» Stated goal: Count the lines in the records below that contain the string "arrow", and reply with only that number.

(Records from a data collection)
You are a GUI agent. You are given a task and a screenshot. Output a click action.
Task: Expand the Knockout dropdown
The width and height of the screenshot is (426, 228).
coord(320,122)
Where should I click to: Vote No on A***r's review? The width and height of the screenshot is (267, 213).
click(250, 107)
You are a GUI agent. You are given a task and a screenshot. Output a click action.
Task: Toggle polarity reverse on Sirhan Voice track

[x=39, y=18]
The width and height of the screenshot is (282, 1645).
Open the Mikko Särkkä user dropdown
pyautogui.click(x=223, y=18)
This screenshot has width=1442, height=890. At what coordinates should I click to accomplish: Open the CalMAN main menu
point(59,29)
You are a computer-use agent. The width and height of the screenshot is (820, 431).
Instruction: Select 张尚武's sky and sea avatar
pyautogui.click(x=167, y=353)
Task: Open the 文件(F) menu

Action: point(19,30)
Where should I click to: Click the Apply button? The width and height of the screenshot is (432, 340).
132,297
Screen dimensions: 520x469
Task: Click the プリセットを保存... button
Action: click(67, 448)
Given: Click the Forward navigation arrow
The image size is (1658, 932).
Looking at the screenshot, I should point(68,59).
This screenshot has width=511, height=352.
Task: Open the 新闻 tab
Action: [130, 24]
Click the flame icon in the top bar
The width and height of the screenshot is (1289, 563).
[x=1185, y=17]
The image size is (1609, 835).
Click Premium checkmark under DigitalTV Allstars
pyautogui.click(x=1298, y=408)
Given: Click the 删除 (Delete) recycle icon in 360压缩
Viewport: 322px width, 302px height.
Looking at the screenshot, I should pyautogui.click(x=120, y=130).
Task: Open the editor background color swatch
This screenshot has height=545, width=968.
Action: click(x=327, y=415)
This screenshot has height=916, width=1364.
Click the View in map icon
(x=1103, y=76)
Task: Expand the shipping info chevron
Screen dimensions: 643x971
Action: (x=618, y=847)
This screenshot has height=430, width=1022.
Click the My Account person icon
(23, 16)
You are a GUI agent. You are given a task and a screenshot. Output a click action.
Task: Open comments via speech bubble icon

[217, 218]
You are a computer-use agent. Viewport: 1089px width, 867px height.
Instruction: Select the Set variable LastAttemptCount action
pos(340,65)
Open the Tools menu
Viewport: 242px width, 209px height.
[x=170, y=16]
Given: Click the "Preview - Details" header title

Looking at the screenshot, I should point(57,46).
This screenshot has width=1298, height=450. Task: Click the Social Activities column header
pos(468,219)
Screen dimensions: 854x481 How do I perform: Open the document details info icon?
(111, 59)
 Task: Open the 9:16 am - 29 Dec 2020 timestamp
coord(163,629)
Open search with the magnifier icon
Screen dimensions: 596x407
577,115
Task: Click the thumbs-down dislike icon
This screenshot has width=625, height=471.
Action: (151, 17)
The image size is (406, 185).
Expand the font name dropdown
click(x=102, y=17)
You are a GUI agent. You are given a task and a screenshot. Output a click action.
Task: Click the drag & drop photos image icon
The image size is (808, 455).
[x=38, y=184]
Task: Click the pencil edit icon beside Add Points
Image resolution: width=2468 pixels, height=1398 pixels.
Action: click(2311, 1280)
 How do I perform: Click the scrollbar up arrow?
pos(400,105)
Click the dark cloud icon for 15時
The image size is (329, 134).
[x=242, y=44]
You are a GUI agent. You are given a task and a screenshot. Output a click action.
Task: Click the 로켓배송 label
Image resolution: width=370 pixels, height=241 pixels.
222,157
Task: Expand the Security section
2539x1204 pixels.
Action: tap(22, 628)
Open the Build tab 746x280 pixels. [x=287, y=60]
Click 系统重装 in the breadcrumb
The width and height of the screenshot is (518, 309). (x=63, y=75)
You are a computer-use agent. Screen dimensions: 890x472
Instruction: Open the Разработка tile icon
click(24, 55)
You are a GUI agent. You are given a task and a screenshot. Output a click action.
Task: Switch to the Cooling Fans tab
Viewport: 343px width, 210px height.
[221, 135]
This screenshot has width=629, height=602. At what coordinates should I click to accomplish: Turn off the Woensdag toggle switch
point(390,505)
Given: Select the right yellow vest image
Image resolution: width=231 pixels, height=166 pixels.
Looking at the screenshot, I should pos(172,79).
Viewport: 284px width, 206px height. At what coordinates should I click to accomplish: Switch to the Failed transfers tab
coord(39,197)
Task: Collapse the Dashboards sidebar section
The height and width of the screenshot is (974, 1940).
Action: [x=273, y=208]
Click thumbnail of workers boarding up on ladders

» Output: 2